The Higgs Boson is the particle that in the physics "Standard Model" allows other particles to have mass.
The discovery or elimination of the particle is one of the LHC's major objectives, and it may come as early as Christmas 2011.
"We could discover the Standard Model version of the Higgs Boson or exclude it earlier than expected. Could we discover it by Christmas? In principle, yes," Professor Guido Tonelli, a spokesman for LHC, said in a press release.
The Higgs particle was hypothesized in 1964 to explain how other sub-atomic particles have mass.

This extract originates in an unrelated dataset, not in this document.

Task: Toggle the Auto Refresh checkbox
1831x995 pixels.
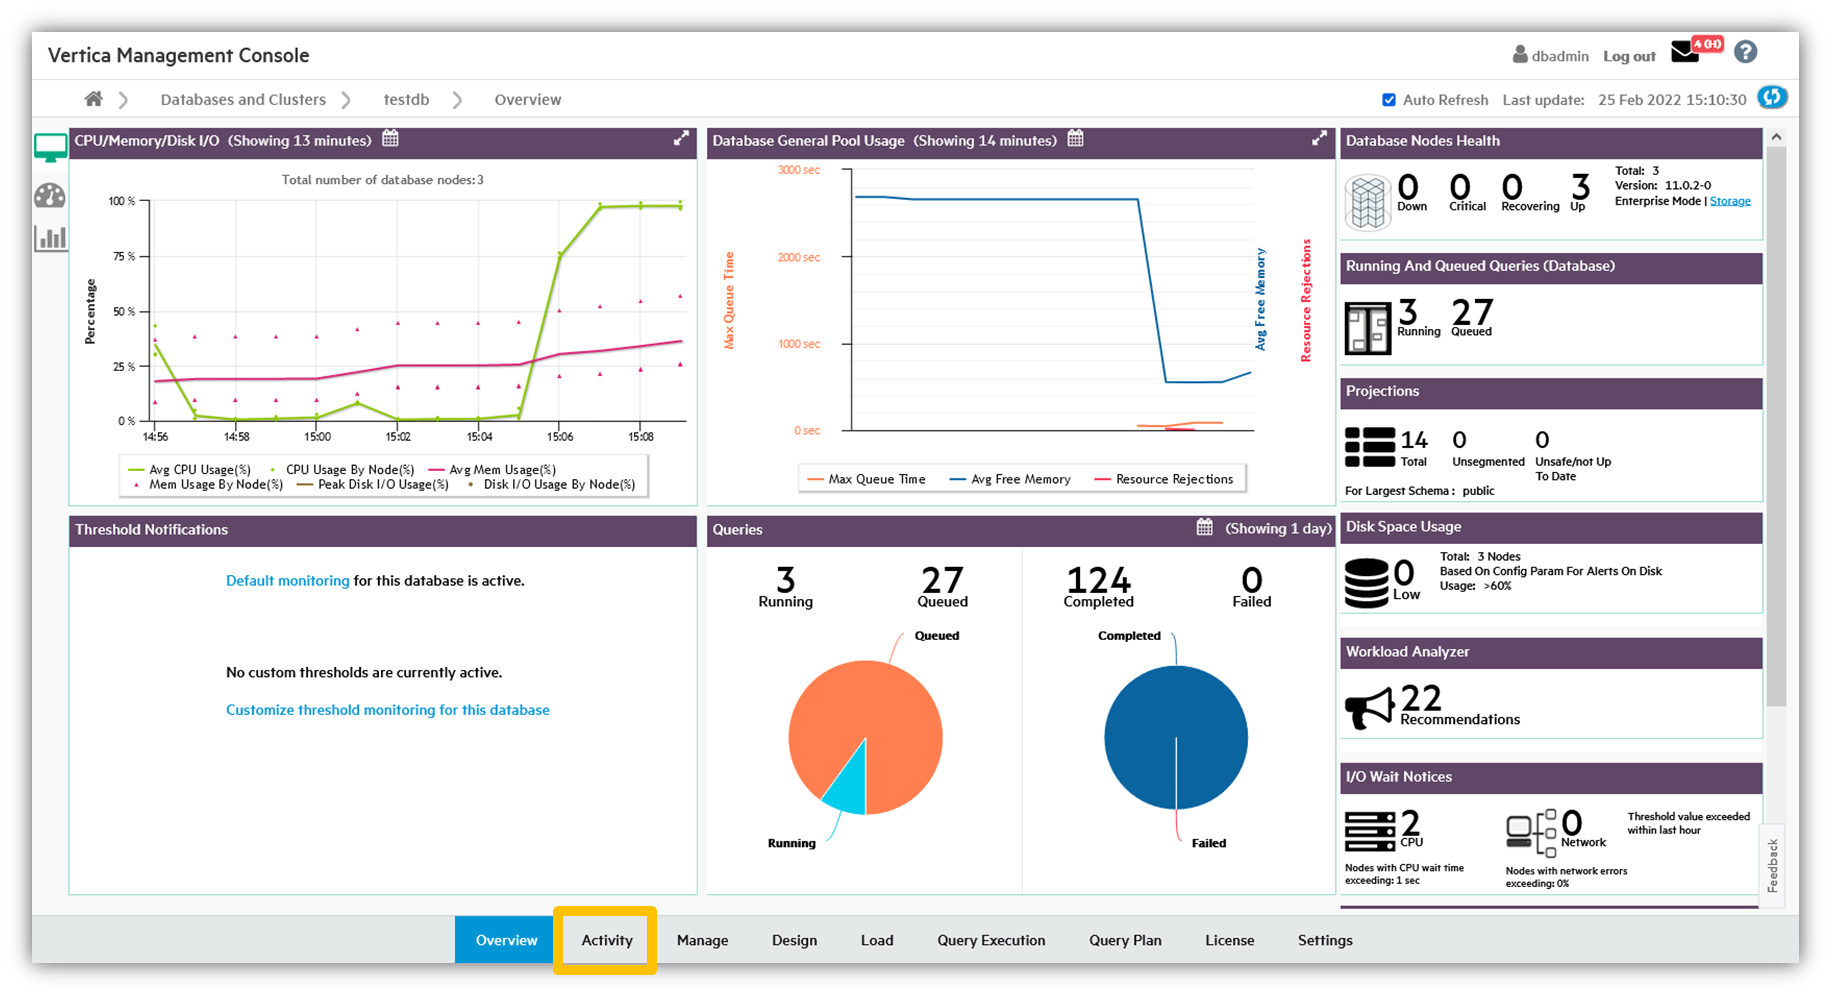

The particle is the only major particle in the Standard Model that has not been observed.
The collider is an accelerator machine housed in a 17-mile circular tunnel under the French-Swiss border.
The current run of collisions designed to detect the Higgs will be completed by the end of October.
PhD student Richard Ruiz wrote in the physics blog "Quantum Diaries" that the possibility of an early Christmas present for the physics community was raised at the beginning of the week.
"What this means is that by the end of this year, not next year, we will definitely know whether or not the Higgs Boson as predicted by the Standard model exists."
However, Richard Hawkings, who speaks for the LHC's Atlas experiment, said the current data may not be enough to make a definitive statement on the Higgs.
"It's a bit optimistic. If the Higgs had been in an easy to find area then yes, we may have been able to have discovered it by Christmas," he told BBC.
"But what we have discovered in the past couple of months is that it´s in a region that's much harder to find.
"This will require more data and more time."